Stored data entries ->
#####
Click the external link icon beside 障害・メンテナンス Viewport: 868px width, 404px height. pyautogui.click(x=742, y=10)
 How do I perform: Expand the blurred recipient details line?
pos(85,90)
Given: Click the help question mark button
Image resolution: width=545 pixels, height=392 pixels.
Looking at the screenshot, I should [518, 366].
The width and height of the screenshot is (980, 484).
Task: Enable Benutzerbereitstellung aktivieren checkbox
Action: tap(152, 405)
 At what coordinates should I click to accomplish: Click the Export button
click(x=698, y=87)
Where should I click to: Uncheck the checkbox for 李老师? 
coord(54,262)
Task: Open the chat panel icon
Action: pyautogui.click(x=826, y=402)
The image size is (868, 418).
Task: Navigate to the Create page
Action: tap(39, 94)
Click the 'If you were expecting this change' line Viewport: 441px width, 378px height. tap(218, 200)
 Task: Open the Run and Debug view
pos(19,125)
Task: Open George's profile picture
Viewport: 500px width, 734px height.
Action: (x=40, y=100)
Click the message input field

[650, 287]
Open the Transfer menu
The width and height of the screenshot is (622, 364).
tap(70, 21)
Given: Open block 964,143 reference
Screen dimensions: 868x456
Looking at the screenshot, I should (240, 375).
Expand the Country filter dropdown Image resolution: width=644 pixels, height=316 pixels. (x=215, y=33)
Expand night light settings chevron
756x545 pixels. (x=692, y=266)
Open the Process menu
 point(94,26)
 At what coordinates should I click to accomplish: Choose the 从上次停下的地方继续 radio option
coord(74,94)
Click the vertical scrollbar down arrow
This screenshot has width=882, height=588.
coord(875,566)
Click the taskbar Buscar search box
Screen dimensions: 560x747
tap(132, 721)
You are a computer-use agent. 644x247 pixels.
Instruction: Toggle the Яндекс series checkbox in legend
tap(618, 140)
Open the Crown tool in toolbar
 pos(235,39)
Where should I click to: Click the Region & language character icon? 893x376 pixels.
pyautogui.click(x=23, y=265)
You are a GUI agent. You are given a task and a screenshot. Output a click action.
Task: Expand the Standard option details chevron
#####
PROBLEM TO SOLVE ->
Whenever the word "agent" shows up in a line above, copy that line.

TASK OUTPUT ->
You are a computer-use agent. 644x247 pixels.
You are a GUI agent. You are given a task and a screenshot. Output a click action.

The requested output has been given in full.